DIRECTIVE ▸ Reproduce the Spine Race account word for word, starting at "The sky lightened" and ending at "a special atmosphere.".

GIVEN PASSAGE ▸
• • •
We set off on a cloudy morning but with sunshine forecast – at least Charlie Sproson thought so: my future friend is still the only person to start the Spine Race in shorts. We ran across snow and ‘treacherous icy flagstones, through energy sapping mud and over fields that had morphed into lakes during one of the wettest Januarys on record,’ Nick Mead would write on the Guardian’s website. Conditions were causing broken trekking poles, hips and wrists, with Mark Hines, author of several books on ultramarathons, an early DNF. I ran all of the first day with Nick, who had his brother supporting him in a campervan (as was allowed at the time).

I got less than three hours’ sleep in my tent on a ffffreezing Ickornshaw Moor. At lunchtime I bought a large slab of lemon drizzle cake in Malham, possibly the best decision I made in the race.

The weather deteriorated – ‘Absolutely horrendous conditions’, tweeted Scott Gilmour – and the rocky Penyghent became an icy scramble in the dark. I was topographically confused when Mark ‘Bez’ Berry and David Carr, who I’d shared my cake with earlier, caught up with me. They were great company, but I was holding them up. However, the two saints insisted on sticking with me. They either thought I wasn’t safe on my own or hoped I had more cake. There were hours of stinging rain and aggressive wind, sore feet on icy rocks, deep weariness and, when we finally got to Hawes at 11 p.m., tears.

Eight grown men openly cried at the checkpoint that night (no women did, it was pointed out to me later). The village hall looked like a disaster zone, with bags, kit and traumatised faces everywhere. ‘You fucking well will finish this race!’ said the Spine’s Mother Superior, Nici Griffin, which was what I needed. Well, that, dry socks, a gallon of tea and some sleep.

I tried to grab some on a wooden floor, but didn’t get much. I heard Nici on the phone. ‘Does anyone speak any Spanish?’ she yelled. It was 2013 race winner Eugeni Roselló Solé calling in a DNF from the Tan Hill Inn with hypothermia. The previous year he’d finished with footballs of ice attached to his shoes. Charlie would DNF here; Nick had DNFed at Penyghent. In my emotional and fatigued state, these bits of news felt catastrophic.

I left as daylight broke, inside the top ten. I felt shellshocked; it was every bit as hard as I had fantasised. The afternoon sun splashed across the moors and I got my mojo back after a big bag of chips from the lonely Tan Hill Inn. I caught glimpses of Andy Mouncey behind and though company felt inviting, I wasn’t just thinking about completing now. I was starting to cautiously think about competing. So I didn’t let him catch up.

I left the Middleton in Teesdale checkpoint, just over halfway, at about 3 a.m., under magical falling snowflakes. I was surprised to realise I felt inexplicably amazing. Sure, I had generic complaints and discom­forts and kinesiology tape all over my feet. But hunched up in my water­proof I felt bizarrely happy. I was having an adventure. I was surviving.

The sky lightened as I hit Hick Cup Nick, a huge glaciated canyon and one of the greatest views in England. On the way down to Dufton, I felt an almost alarming level of happiness and surreal euphoria. These were extinguished by the bastard named Cross Fell. The highest and officially coldest place in England outside the Lake District was plastered in snow and the path kept vanishing. In Greg’s Hut I was plied with noodles, chocolate and good cheer by Spine legends John Bamber and Paul Shorrock. I was learning that it’s the amazing staff and volunteers who give this event such a special atmosphere.
• • •
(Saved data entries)

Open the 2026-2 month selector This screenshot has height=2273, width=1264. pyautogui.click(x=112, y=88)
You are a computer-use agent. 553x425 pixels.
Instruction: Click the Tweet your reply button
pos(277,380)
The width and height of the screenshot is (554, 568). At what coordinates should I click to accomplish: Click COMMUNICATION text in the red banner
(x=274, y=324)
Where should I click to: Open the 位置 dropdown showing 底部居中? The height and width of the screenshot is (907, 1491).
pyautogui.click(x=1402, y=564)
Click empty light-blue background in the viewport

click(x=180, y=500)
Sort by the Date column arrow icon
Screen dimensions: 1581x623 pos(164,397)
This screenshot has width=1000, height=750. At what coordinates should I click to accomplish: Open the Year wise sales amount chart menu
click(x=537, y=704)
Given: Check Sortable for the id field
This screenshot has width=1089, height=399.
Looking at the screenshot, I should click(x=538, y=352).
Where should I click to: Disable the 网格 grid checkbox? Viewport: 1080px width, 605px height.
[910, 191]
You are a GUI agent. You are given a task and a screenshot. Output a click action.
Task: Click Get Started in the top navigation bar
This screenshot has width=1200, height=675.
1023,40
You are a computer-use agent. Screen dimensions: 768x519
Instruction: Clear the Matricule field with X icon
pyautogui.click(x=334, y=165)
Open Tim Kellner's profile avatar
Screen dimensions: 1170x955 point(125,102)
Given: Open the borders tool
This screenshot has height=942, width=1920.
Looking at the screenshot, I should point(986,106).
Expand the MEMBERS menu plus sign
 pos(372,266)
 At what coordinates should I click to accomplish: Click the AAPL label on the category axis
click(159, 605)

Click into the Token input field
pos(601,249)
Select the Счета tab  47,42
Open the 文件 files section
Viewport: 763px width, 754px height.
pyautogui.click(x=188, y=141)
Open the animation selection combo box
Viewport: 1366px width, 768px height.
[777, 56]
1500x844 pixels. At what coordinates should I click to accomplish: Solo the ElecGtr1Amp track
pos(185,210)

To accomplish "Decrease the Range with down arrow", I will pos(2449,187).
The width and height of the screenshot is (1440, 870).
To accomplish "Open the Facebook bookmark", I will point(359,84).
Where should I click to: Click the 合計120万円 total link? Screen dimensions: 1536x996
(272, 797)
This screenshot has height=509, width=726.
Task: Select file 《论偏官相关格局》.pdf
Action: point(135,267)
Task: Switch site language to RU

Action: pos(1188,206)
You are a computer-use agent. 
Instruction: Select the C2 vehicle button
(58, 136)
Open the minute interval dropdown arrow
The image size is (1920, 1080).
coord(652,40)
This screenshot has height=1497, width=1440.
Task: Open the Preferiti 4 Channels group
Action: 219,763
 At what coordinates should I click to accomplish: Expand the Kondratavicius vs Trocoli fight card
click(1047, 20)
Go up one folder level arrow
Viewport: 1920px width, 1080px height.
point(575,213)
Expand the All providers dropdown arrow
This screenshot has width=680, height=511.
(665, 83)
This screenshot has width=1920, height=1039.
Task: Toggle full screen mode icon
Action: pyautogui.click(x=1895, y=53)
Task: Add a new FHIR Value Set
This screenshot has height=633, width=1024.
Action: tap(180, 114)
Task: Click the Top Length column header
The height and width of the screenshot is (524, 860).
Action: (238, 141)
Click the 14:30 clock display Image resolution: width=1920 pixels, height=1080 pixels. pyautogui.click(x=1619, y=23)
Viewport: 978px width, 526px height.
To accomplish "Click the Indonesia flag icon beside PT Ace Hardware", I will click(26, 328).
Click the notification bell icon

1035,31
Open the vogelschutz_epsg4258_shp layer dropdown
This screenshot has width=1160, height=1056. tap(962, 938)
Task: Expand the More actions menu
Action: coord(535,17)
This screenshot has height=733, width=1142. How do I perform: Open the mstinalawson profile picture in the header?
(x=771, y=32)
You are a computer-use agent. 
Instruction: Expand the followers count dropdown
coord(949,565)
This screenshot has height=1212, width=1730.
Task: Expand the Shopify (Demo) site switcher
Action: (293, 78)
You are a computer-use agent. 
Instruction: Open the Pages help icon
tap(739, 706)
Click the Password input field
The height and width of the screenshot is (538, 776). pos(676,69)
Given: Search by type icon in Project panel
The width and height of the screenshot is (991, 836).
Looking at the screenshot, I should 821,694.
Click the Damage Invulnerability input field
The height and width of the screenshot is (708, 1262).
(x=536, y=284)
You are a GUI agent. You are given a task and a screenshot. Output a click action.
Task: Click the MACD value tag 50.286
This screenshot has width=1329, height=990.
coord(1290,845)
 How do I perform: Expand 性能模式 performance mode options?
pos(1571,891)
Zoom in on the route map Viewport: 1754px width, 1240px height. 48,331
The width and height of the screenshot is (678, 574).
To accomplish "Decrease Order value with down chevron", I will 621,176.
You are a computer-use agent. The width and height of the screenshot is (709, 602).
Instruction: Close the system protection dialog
• • •
OUTPUT OF THE TASK ▸
The sky lightened as I hit Hick Cup Nick, a huge glaciated canyon and one of the greatest views in England. On the way down to Dufton, I felt an almost alarming level of happiness and surreal euphoria. These were extinguished by the bastard named Cross Fell. The highest and officially coldest place in England outside the Lake District was plastered in snow and the path kept vanishing. In Greg’s Hut I was plied with noodles, chocolate and good cheer by Spine legends John Bamber and Paul Shorrock. I was learning that it’s the amazing staff and volunteers who give this event such a special atmosphere.